* SUPPLIED ENTRIES:
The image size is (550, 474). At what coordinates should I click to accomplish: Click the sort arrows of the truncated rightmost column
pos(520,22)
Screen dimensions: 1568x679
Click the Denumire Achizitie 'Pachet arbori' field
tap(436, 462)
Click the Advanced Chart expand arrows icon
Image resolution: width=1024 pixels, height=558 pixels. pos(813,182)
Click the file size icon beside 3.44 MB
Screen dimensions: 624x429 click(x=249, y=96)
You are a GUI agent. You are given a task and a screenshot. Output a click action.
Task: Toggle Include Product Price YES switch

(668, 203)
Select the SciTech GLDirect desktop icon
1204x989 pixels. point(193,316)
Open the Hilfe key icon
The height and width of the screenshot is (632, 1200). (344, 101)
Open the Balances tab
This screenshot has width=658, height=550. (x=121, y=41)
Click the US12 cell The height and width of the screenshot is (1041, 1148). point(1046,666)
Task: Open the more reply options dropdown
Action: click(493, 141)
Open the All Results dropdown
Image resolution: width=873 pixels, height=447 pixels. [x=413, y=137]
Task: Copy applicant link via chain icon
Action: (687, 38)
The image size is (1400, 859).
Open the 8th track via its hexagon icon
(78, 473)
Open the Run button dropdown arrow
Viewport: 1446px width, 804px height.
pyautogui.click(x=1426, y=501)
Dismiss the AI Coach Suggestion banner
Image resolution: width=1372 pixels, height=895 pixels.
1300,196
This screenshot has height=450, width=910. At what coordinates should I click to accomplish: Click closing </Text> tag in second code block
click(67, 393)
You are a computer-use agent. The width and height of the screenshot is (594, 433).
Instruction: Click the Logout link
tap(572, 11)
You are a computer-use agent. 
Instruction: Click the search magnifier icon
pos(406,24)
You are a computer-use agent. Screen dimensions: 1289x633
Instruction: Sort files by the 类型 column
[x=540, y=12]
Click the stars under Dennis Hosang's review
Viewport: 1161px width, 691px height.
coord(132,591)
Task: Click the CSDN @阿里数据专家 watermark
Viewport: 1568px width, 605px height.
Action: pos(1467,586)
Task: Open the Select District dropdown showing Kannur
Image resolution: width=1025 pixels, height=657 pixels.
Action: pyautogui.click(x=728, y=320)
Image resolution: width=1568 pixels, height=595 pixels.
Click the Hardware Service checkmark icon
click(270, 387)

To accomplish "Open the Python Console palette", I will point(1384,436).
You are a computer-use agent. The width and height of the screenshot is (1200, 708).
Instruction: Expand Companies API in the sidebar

* PROBLEM DESCRIPTION:
Transcribe each entry exactly as it appears.

* ANSWER FOR THIS EXERCISE:
The image size is (550, 474). At what coordinates should I click to accomplish: Click the sort arrows of the truncated rightmost column
pos(520,22)
Screen dimensions: 1568x679
Click the Denumire Achizitie 'Pachet arbori' field
tap(436, 462)
Click the Advanced Chart expand arrows icon
Image resolution: width=1024 pixels, height=558 pixels. pos(813,182)
Click the file size icon beside 3.44 MB
Screen dimensions: 624x429 click(x=249, y=96)
You are a GUI agent. You are given a task and a screenshot. Output a click action.
Task: Toggle Include Product Price YES switch

(668, 203)
Select the SciTech GLDirect desktop icon
1204x989 pixels. point(193,316)
Open the Hilfe key icon
The height and width of the screenshot is (632, 1200). (344, 101)
Open the Balances tab
This screenshot has width=658, height=550. (x=121, y=41)
Click the US12 cell The height and width of the screenshot is (1041, 1148). point(1046,666)
Task: Open the more reply options dropdown
Action: click(493, 141)
Open the All Results dropdown
Image resolution: width=873 pixels, height=447 pixels. [x=413, y=137]
Task: Copy applicant link via chain icon
Action: (687, 38)
The image size is (1400, 859).
Open the 8th track via its hexagon icon
(78, 473)
Open the Run button dropdown arrow
Viewport: 1446px width, 804px height.
pyautogui.click(x=1426, y=501)
Dismiss the AI Coach Suggestion banner
Image resolution: width=1372 pixels, height=895 pixels.
1300,196
This screenshot has height=450, width=910. At what coordinates should I click to accomplish: Click closing </Text> tag in second code block
click(67, 393)
You are a computer-use agent. The width and height of the screenshot is (594, 433).
Instruction: Click the Logout link
tap(572, 11)
You are a computer-use agent. 
Instruction: Click the search magnifier icon
pos(406,24)
You are a computer-use agent. Screen dimensions: 1289x633
Instruction: Sort files by the 类型 column
[x=540, y=12]
Click the stars under Dennis Hosang's review
Viewport: 1161px width, 691px height.
coord(132,591)
Task: Click the CSDN @阿里数据专家 watermark
Viewport: 1568px width, 605px height.
Action: pos(1467,586)
Task: Open the Select District dropdown showing Kannur
Image resolution: width=1025 pixels, height=657 pixels.
Action: pyautogui.click(x=728, y=320)
Image resolution: width=1568 pixels, height=595 pixels.
Click the Hardware Service checkmark icon
click(270, 387)

To accomplish "Open the Python Console palette", I will point(1384,436).
You are a computer-use agent. The width and height of the screenshot is (1200, 708).
Instruction: Expand Companies API in the sidebar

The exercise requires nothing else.